Peru hunts for bodies after jet crash, 41 dead
By Robin Emmott
LIMA, Peru (Reuters) – Rescue workers with machetes hacked
through swamps on Wednesday to search for bodies in the
wreckage of a TANS airline jet that crashed in Peru’s northern
jungle, killing at least 41 people including foreign tourists.
Police and firefighters knee-deep in water pulled five
bodies from the Boeing 737-200 as the search resumed at
“They weren’t whole bodies, but remains, all charred by
fire,” said Marco Ochoa, a state prosecutor leading the
investigation at the crash site in Pucallpa, 490 miles
northeast of Lima.
The airliner carrying 92 passengers came down in swamps 1.8
miles from the Pucallpa airport as it tried to land on Tuesday
in heavy storms. Police said the plane broke in two on landing
and the front half caught fire.
“We’ve located five more survivors and that takes the
number (of survivors) to 57. Two people are still missing and
there are 41 dead,” TANS executive Jorge Belevan said.
Authorities did not expect to find more passengers alive.
“The survivors were seated in the back of the plane,” said
police officer Johnny Luna in Pucallpa. “They managed to get
out and walk through the swamp to the nearest road,” he added.
The flight had been due to fly on to the Peruvian Amazon
city of Iquitos, a popular tourist destination.

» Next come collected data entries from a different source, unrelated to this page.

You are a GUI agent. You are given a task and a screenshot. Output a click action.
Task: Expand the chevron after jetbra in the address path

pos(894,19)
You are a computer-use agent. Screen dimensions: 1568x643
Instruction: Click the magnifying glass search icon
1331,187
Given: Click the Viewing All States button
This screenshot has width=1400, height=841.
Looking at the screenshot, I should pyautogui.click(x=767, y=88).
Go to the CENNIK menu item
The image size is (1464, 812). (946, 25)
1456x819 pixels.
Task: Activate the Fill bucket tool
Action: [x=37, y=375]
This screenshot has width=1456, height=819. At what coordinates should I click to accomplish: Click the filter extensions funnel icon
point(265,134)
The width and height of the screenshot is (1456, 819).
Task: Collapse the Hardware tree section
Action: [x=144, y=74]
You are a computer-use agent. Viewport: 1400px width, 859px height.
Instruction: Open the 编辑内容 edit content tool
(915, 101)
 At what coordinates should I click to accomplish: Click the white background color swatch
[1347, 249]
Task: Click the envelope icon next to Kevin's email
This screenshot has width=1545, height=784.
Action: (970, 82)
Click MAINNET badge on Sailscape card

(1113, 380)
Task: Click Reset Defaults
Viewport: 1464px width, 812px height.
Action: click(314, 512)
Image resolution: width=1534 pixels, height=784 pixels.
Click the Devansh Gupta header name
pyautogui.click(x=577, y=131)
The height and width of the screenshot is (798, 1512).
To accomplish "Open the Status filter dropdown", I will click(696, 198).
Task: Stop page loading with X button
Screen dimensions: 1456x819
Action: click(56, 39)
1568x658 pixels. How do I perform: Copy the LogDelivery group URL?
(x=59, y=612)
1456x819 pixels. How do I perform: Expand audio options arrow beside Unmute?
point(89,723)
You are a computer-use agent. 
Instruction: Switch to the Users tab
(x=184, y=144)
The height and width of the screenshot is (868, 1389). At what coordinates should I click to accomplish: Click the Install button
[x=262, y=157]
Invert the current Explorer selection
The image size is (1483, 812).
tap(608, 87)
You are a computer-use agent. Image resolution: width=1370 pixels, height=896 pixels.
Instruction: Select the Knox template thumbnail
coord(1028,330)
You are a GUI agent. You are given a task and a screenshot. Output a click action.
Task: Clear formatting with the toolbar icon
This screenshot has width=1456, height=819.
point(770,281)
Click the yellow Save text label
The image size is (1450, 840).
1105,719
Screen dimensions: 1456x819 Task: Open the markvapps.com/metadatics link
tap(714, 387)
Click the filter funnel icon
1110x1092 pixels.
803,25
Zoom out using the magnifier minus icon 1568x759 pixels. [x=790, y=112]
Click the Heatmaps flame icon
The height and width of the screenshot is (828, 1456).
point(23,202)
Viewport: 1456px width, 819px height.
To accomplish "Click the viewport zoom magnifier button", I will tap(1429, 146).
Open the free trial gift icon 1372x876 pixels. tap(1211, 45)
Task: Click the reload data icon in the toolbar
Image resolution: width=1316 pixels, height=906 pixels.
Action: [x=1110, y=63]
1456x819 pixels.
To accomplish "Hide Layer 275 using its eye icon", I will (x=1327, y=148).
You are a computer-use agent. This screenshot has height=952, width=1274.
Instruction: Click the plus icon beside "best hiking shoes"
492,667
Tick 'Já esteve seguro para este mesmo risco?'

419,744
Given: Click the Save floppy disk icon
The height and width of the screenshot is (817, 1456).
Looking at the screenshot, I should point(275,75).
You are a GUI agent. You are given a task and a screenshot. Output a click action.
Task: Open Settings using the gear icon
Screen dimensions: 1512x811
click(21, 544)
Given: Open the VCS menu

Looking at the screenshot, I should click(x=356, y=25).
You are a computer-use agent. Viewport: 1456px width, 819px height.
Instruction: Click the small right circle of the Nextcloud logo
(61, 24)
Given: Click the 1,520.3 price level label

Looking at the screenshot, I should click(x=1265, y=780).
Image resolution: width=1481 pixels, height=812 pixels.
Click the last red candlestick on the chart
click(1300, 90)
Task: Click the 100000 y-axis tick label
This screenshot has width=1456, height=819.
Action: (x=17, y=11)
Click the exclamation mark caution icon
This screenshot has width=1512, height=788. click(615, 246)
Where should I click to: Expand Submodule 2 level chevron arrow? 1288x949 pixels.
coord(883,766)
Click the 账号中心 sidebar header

It was the third major accident involving a passenger
airplane in less than two weeks, after crashes in Greece and
Venezuela. In January 2003, a TANS aircraft slammed into a hill
in Peru’s northern jungle, killing all 46 people on board.
A local television reporter said the debris from Tuesday’s
crash was scattered over a 5,300-square-foot (500-square-metre)
“It’s very inaccessible territory. The fuselage is totally
shattered. We just have to keep looking,” said Luis Aldana,
mayor of the nearby village of Portillo.
TANS said 11 U.S. citizens were on board, along with two
Italians, a Colombian, an Australian and a Spanish woman.
Police said an Italian man died in the crash, but the
Italian Foreign Ministry in Rome could not confirm the death.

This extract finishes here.